DATA FOR ANALYSIS below:
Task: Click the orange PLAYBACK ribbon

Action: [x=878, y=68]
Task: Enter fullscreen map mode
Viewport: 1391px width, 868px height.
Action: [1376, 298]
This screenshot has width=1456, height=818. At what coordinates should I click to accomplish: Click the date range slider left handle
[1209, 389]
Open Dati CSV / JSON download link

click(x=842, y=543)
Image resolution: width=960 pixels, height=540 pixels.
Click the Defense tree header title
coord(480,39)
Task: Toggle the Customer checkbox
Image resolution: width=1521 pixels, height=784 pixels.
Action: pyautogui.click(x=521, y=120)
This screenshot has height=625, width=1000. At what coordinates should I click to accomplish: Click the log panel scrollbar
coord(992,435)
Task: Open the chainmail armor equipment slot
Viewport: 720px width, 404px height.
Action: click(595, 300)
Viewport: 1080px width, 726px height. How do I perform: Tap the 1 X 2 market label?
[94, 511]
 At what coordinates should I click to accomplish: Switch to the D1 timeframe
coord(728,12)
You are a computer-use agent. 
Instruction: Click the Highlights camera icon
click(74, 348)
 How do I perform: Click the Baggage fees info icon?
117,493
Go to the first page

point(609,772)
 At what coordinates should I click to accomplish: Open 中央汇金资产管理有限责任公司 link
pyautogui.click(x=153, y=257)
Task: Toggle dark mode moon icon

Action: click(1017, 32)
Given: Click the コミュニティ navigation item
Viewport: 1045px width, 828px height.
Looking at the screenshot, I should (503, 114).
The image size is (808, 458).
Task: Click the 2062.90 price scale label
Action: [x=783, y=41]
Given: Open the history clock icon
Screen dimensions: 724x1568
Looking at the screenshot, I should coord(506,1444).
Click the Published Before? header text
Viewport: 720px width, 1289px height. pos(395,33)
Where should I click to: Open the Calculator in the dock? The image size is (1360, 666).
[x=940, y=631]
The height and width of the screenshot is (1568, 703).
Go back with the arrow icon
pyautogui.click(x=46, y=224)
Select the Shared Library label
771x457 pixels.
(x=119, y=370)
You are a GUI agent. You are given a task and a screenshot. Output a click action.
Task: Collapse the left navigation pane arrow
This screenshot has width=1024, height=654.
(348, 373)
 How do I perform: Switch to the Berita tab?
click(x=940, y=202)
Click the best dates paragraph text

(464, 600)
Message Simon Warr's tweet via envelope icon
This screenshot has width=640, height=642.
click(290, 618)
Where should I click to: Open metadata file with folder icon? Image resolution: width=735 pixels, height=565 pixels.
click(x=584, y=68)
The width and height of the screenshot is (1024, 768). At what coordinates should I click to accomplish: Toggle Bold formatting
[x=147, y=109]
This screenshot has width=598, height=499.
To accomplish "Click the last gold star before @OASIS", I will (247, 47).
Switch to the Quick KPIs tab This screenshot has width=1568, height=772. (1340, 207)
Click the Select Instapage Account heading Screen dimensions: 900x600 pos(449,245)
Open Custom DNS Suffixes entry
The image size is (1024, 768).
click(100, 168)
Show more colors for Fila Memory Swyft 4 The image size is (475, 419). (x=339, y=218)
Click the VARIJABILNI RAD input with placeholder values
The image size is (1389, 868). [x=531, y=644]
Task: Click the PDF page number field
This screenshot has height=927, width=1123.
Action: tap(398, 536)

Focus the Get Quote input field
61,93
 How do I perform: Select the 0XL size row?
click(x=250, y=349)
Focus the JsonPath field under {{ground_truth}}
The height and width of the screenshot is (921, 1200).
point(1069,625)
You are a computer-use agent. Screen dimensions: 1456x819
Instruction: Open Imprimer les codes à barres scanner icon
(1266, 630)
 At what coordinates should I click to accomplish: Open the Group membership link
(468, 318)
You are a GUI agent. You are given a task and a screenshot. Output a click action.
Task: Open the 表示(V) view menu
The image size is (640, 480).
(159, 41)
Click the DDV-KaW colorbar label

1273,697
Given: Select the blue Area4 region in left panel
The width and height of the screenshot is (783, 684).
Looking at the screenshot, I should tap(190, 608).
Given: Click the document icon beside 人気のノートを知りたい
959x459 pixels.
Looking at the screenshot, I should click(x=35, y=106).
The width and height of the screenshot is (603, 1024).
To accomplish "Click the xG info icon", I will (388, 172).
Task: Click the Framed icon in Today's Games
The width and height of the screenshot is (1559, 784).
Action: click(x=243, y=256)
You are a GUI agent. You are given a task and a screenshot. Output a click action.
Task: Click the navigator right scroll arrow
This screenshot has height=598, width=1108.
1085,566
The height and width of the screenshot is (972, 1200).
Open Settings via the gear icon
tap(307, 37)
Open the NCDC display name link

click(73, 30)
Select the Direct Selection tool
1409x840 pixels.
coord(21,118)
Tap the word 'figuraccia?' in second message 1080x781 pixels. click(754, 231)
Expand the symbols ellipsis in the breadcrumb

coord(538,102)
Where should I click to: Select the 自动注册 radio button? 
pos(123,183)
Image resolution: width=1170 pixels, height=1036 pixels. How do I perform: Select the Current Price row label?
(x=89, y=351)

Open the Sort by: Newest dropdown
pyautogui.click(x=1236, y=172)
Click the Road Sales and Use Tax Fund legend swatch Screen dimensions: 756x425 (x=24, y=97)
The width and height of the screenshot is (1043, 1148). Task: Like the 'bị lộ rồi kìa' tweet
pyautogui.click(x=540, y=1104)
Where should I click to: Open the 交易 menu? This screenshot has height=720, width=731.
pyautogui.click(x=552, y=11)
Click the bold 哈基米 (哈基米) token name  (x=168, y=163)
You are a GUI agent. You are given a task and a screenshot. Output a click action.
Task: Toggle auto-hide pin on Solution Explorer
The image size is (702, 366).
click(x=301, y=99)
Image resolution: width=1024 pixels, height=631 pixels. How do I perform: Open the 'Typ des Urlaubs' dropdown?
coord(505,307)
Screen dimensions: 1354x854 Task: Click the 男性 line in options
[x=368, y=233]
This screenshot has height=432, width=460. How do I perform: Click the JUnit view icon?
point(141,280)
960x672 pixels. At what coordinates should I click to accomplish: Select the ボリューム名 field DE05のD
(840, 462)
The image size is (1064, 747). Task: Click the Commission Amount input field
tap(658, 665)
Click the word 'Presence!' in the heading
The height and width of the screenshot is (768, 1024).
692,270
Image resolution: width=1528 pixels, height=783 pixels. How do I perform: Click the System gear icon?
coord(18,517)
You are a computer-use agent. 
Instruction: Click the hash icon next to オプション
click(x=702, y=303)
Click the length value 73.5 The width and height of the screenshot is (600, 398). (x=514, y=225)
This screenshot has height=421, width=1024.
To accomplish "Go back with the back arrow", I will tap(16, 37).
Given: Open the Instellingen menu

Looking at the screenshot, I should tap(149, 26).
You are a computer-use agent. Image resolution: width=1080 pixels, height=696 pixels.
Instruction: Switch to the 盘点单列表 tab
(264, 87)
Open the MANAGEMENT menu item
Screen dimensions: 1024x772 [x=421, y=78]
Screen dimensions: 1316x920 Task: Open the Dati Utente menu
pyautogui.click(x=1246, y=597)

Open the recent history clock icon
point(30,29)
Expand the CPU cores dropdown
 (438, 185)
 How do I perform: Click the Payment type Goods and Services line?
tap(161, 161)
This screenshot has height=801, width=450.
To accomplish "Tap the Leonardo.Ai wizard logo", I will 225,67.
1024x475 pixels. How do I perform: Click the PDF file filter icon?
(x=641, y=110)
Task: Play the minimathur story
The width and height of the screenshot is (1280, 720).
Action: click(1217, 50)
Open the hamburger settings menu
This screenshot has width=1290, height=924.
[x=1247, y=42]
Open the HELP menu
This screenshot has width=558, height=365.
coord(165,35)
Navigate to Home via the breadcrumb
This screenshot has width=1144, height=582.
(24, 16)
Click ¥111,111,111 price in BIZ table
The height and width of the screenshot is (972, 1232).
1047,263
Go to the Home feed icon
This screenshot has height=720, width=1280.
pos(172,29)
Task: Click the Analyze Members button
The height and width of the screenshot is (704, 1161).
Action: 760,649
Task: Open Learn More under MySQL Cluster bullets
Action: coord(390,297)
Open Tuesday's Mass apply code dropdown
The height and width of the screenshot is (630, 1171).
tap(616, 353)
End of DATA FOR ANALYSIS.
_REQUIRED WORK:_ Write out the material above exactly, please, from its first line up to and including the line where "Given: Click the コミュニティ navigation item" appears, and stop there.

_SOLUTION FOR THIS TASK:_
Task: Click the orange PLAYBACK ribbon

Action: [x=878, y=68]
Task: Enter fullscreen map mode
Viewport: 1391px width, 868px height.
Action: [1376, 298]
This screenshot has width=1456, height=818. At what coordinates should I click to accomplish: Click the date range slider left handle
[1209, 389]
Open Dati CSV / JSON download link

click(x=842, y=543)
Image resolution: width=960 pixels, height=540 pixels.
Click the Defense tree header title
coord(480,39)
Task: Toggle the Customer checkbox
Image resolution: width=1521 pixels, height=784 pixels.
Action: pyautogui.click(x=521, y=120)
This screenshot has height=625, width=1000. At what coordinates should I click to accomplish: Click the log panel scrollbar
coord(992,435)
Task: Open the chainmail armor equipment slot
Viewport: 720px width, 404px height.
Action: click(595, 300)
Viewport: 1080px width, 726px height. How do I perform: Tap the 1 X 2 market label?
[94, 511]
 At what coordinates should I click to accomplish: Switch to the D1 timeframe
coord(728,12)
You are a computer-use agent. 
Instruction: Click the Highlights camera icon
click(74, 348)
 How do I perform: Click the Baggage fees info icon?
117,493
Go to the first page

point(609,772)
 At what coordinates should I click to accomplish: Open 中央汇金资产管理有限责任公司 link
pyautogui.click(x=153, y=257)
Task: Toggle dark mode moon icon

Action: click(1017, 32)
Given: Click the コミュニティ navigation item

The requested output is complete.